Comparison of two sympatric Pasteuria populations isolated from a tropical vertisol soil
Sharma, S. B.
An isolate of Pasteuria (designated PPMJ) recovered from the root-knot nematode Meloidogyne javanica, was characterized using host preference, spore morphometrics, and serology, and compared with another sympatric Pasteuria isolate (designated PPHC) collected from the cyst nematode, Heterodera cajani. PPMJ spores were larger (X 1.5) than the PPHC spores and had a mean diameter of 3.4 mu m after fixation for electron microscopy. The central body of PPMJ spores was about twice as big as the central body of PPHC spores.
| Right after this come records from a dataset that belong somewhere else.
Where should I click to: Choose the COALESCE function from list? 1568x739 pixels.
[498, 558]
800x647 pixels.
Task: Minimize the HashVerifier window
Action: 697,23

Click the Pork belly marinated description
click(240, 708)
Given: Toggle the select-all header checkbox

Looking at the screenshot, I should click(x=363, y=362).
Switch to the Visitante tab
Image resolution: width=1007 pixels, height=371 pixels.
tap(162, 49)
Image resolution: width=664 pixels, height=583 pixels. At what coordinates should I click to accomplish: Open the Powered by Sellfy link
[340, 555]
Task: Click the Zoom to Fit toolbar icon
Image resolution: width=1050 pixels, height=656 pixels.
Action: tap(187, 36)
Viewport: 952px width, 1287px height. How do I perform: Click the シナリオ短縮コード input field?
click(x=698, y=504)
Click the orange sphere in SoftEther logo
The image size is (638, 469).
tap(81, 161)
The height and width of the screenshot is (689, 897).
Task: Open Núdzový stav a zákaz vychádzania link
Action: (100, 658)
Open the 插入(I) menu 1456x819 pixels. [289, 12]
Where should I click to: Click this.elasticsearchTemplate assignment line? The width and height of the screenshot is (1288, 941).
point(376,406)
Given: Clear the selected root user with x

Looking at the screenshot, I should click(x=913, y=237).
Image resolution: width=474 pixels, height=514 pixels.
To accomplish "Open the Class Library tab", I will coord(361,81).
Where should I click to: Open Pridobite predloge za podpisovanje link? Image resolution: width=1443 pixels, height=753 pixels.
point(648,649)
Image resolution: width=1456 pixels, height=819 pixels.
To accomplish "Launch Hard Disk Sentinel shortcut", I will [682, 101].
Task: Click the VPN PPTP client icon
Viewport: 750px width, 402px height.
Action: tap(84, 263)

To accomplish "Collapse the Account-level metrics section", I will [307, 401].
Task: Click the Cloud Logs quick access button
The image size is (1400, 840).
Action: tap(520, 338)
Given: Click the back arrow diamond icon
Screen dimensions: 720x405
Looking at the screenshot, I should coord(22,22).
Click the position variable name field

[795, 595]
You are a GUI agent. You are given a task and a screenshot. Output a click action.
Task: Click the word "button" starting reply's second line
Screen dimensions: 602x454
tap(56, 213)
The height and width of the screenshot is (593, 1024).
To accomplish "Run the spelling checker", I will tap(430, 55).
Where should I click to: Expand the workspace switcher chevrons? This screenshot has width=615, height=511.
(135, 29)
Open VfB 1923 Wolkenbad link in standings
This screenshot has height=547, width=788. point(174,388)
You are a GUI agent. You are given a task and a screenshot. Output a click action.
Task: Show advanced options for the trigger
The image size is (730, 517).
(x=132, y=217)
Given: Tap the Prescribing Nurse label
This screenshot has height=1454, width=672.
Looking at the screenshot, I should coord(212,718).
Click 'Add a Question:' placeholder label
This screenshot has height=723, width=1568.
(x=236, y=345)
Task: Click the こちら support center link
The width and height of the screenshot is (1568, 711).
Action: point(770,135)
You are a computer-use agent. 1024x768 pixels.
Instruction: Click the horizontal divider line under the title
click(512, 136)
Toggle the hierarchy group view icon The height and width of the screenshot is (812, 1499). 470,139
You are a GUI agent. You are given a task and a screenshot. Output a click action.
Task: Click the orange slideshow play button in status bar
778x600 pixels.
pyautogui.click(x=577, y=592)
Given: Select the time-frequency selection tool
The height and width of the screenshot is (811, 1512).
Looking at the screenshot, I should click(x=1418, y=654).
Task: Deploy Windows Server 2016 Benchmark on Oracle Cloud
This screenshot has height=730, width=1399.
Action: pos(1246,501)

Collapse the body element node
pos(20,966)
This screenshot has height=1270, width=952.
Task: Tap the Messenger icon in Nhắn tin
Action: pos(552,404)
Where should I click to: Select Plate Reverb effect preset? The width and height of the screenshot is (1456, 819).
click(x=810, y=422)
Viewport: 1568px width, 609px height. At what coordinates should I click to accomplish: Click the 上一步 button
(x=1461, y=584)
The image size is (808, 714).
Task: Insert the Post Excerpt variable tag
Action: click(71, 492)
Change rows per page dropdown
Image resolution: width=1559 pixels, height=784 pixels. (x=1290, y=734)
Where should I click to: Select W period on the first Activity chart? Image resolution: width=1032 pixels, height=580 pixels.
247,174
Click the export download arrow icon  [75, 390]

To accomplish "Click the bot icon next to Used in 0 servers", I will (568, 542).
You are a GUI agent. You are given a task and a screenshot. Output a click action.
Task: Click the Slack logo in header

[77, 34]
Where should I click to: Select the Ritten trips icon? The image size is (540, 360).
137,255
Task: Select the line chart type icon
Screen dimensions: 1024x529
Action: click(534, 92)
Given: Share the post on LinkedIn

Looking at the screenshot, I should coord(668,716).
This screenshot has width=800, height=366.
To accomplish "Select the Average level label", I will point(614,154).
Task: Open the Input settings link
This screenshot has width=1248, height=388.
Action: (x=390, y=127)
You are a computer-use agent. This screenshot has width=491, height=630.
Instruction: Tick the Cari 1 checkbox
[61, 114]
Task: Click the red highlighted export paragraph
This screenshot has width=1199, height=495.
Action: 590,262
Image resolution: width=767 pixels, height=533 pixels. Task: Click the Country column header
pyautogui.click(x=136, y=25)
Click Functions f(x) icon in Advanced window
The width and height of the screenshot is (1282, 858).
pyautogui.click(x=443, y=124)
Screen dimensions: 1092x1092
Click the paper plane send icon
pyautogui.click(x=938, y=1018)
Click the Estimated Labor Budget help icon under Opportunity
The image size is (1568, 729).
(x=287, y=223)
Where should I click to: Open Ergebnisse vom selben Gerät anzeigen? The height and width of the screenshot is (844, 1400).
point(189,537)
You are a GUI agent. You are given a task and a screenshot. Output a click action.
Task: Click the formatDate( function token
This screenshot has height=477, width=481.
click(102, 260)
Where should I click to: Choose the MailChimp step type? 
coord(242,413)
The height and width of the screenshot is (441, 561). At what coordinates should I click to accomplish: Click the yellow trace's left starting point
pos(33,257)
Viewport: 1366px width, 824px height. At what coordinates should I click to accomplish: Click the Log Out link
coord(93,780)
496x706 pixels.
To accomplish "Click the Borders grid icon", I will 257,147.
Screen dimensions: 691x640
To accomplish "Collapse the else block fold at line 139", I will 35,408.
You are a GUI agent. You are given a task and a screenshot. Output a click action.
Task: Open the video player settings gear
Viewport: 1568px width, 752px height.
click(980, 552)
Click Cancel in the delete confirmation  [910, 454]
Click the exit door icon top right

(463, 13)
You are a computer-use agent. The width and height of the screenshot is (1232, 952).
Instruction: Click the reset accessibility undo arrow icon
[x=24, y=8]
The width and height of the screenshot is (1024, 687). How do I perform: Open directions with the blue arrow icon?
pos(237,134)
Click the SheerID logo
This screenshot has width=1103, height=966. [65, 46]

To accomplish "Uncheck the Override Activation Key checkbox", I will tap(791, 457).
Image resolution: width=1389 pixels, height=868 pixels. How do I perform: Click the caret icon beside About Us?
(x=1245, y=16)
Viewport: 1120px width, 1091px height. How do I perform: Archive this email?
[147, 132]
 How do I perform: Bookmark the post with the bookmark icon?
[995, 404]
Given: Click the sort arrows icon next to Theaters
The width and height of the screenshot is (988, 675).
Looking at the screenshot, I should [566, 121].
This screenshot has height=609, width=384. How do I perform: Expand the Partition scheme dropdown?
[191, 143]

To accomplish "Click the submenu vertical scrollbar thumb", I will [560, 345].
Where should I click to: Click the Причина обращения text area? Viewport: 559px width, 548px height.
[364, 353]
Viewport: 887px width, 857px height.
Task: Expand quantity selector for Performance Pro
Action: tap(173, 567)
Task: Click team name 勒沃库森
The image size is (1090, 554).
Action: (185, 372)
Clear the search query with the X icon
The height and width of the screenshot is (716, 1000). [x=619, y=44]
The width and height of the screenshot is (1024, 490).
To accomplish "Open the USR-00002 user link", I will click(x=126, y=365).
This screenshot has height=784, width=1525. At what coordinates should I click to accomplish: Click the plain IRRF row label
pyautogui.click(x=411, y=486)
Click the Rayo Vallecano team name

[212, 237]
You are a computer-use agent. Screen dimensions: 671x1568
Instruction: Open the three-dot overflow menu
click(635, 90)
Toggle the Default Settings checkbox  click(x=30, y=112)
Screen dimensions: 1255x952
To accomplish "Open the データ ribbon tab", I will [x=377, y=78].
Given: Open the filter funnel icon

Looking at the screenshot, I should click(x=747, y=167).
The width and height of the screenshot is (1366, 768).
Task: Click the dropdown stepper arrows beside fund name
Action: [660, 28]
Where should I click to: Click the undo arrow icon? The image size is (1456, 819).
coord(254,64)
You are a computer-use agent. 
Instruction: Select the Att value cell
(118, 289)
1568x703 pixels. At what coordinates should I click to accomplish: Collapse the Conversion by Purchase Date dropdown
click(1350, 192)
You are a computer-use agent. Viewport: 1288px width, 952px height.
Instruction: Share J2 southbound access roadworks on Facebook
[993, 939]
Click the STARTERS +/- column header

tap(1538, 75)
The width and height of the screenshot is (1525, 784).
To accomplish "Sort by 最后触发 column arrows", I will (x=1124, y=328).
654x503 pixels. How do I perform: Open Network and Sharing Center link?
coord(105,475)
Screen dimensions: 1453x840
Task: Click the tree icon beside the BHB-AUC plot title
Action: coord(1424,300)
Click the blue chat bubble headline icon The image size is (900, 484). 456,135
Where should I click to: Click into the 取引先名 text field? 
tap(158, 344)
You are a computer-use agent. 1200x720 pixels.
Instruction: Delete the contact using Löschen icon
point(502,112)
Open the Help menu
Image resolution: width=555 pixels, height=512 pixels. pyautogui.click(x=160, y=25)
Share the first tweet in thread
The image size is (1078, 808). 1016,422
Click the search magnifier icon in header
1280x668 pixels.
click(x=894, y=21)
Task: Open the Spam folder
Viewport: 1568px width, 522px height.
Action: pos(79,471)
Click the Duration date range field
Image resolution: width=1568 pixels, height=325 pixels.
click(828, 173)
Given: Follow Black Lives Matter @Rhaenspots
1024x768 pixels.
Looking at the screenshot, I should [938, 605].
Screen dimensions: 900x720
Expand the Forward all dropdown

The host preference tests, based on spore attachment to the nematode cuticle, revealed that Meloidogyne incognita, M. javanica, M. hapla, Pratylenchus coffeae, and Pratylenchus sp. were hosts of PPMJ but not of PPHC. It was found that males of Radopholus similis were hosts of PPHC. Western blot analysis of spore extracts probed with a polyclonal antiserum raised against PPHC spores showed an antigenic ladder which had similarities to lipopolysaccharide; another antiserum revealed differences in the molecular weight of antigens of the different spore isolates. Population diversity can therefore be vastly altered by the maintenance and culture of the bacterium on a particular host. The implications of these results are discussed in relation to the use of Pasteuria as a biological control agent.